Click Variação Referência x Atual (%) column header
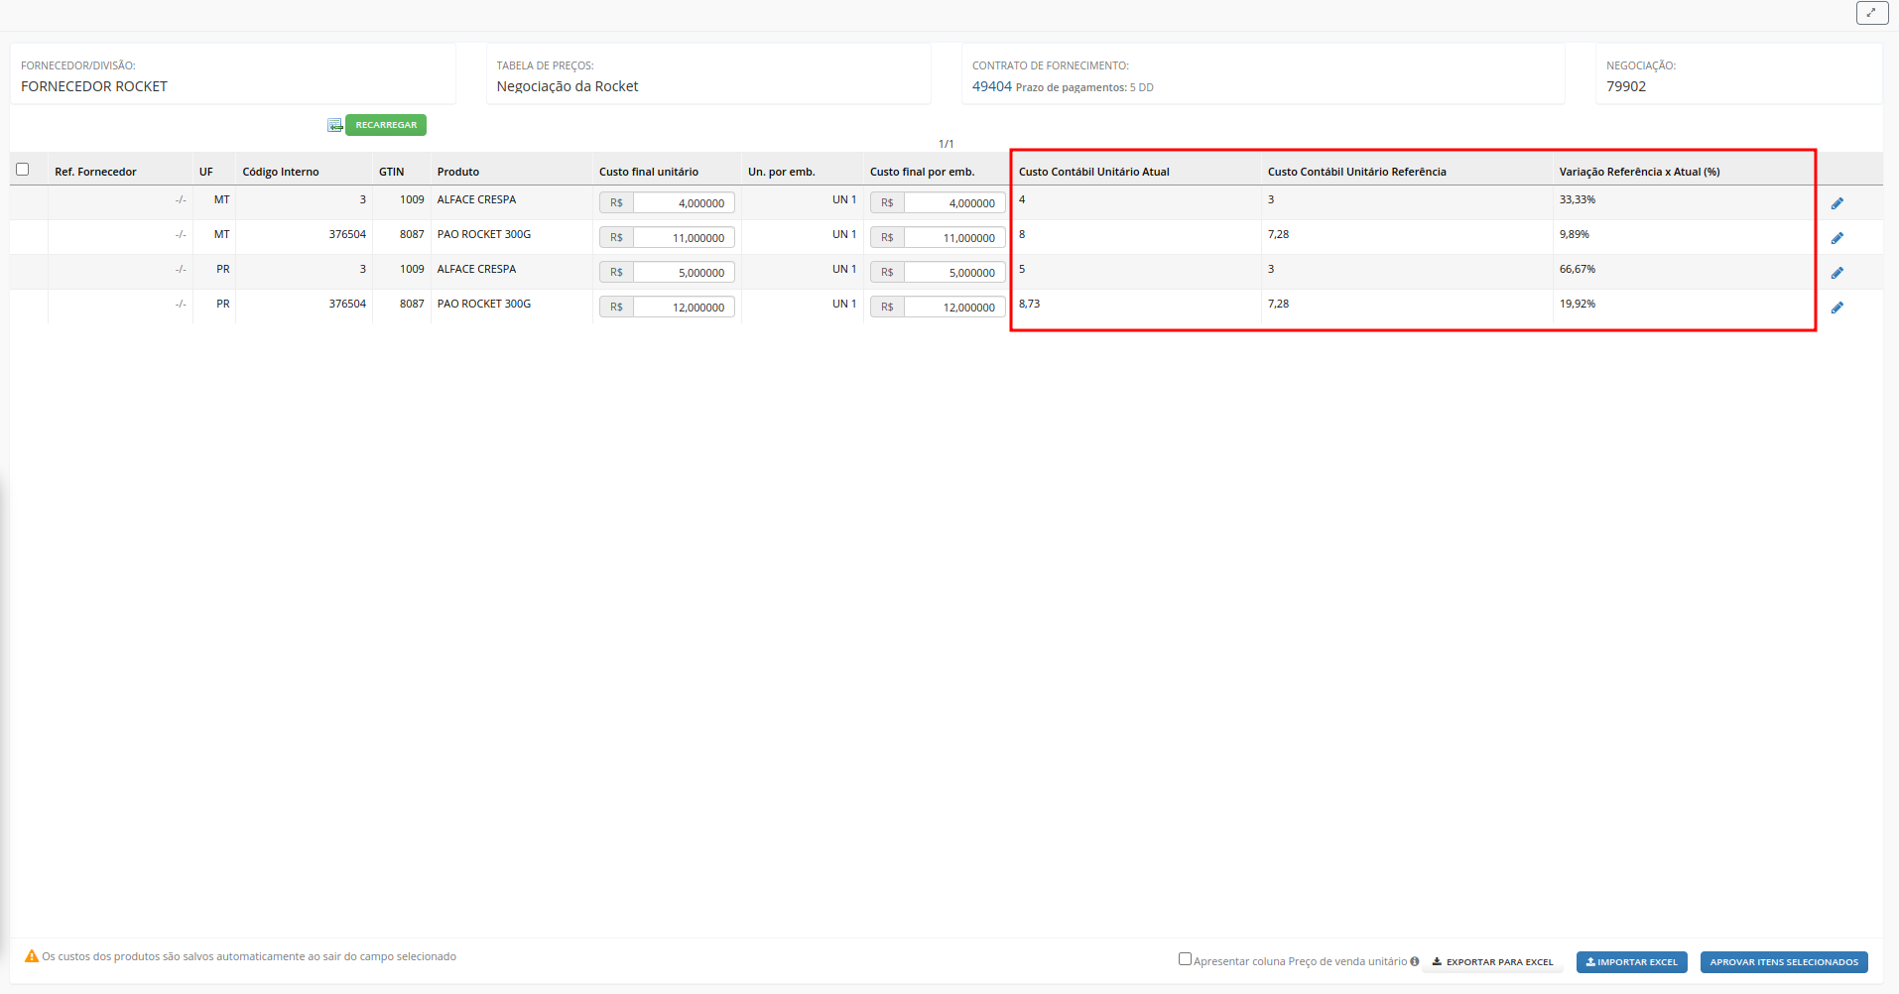 pyautogui.click(x=1639, y=172)
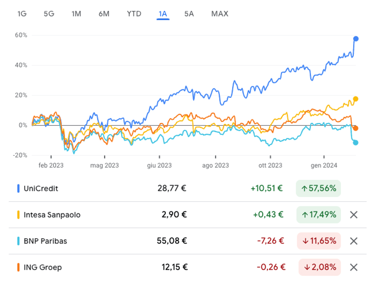Open the 5A time range
Image resolution: width=371 pixels, height=284 pixels.
click(189, 14)
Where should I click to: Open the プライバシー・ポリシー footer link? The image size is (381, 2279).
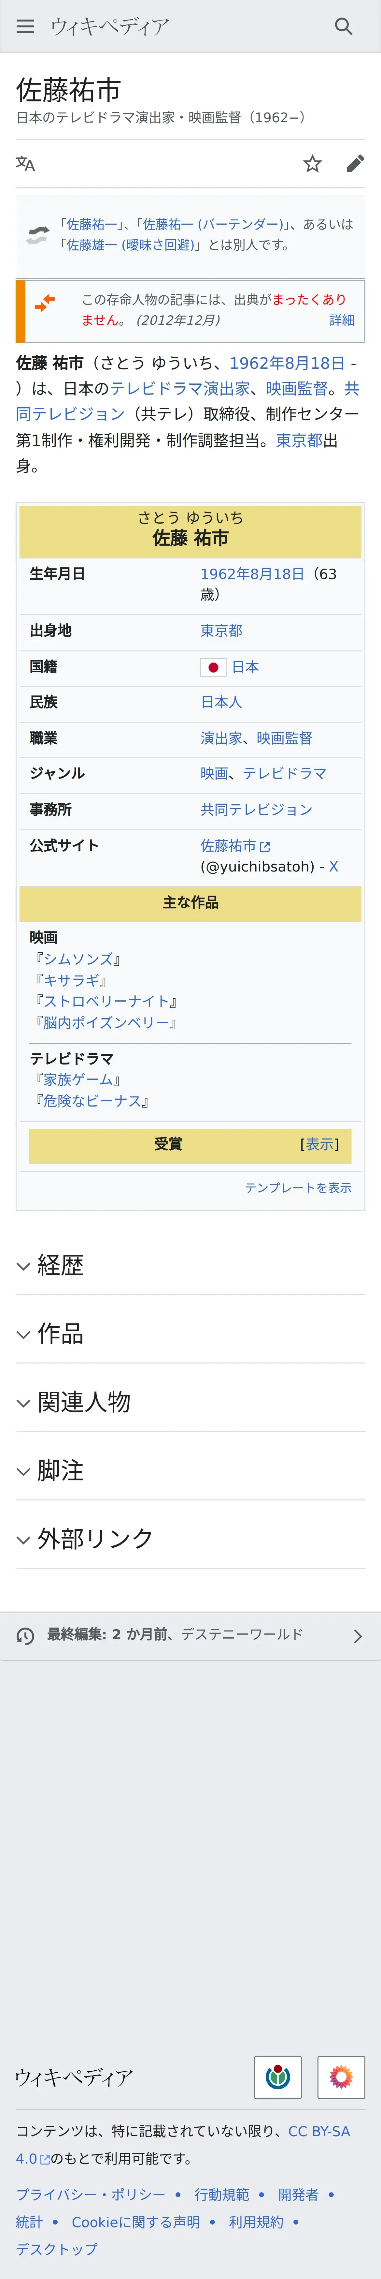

______

▶ _Görev talimatı_
Yukarıdaki öğelerin bütün satırlarını hiç değiştirmeden yeniden yazın. Resimleri cevaba almayın.

▶ _Tamamlanan görev_
Click Variação Referência x Atual (%) column header
 pyautogui.click(x=1639, y=172)
Open the 5A time range
Image resolution: width=371 pixels, height=284 pixels.
click(189, 14)
Where should I click to: Open the プライバシー・ポリシー footer link? The image size is (381, 2279).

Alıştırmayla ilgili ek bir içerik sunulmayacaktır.